The starter / generator according to claim 1, wherein the generator is mounted by fastening means engaging from the opposite side of the engine. 3. A rotor connected to a crankshaft of an engine.
And a brushless starter / generator having a stator, comprising a pulser sensor for ignition trigger and a rotor angle sensor housed in a common sensor case on the stator and arranged close to each other. Starter dual-purpose generator. 4. The starter / generator according to claim 3, wherein in the crankshaft direction, the pulsar sensor is arranged closer to the engine, and the rotor angle sensor is arranged closer to the end of the crankshaft. 5. The generator according to claim 3, wherein the pulser sensor and the rotor angle sensor are arranged at regular intervals in the rotation direction of the crankshaft. 6. The rotor angle sensor includes a plurality of elements arranged in a row in the crankshaft rotation direction, and the pulsar sensor is located within a width of the rotor angle sensor including the plurality of elements within the crankshaft rotation direction width.
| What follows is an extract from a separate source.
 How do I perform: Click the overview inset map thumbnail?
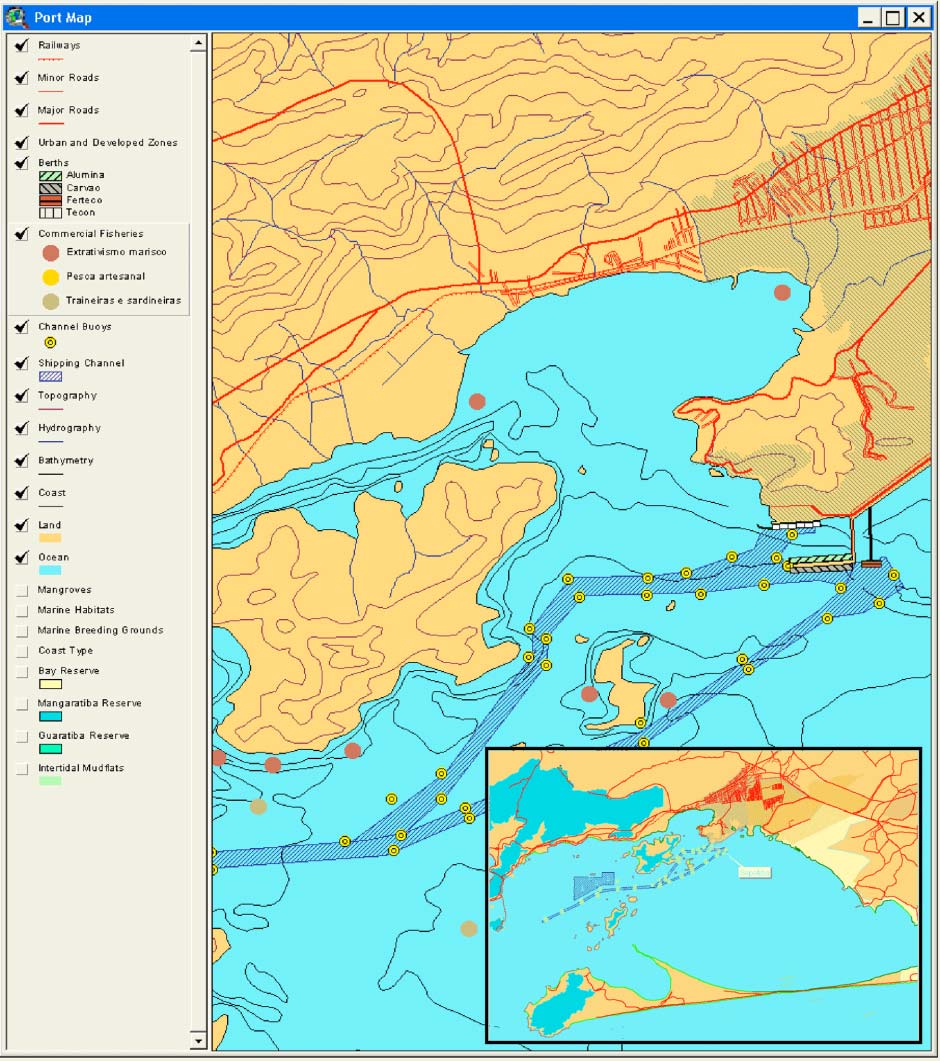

The generator combined with a starter according to claim 3 or 4, wherein the generator is arranged. 7. The magnet insertion hole, wherein the rotor has a substantially cylindrical rotor yoke having an inner peripheral surface along an outer periphery of the stator, and a plurality of magnet insertion holes are arranged in a circumferential direction of the rotor yoke. The starter / generator according to claim 3, wherein a permanent magnet is inserted into the rotor yoke with a partial gap provided between the rotor yokes.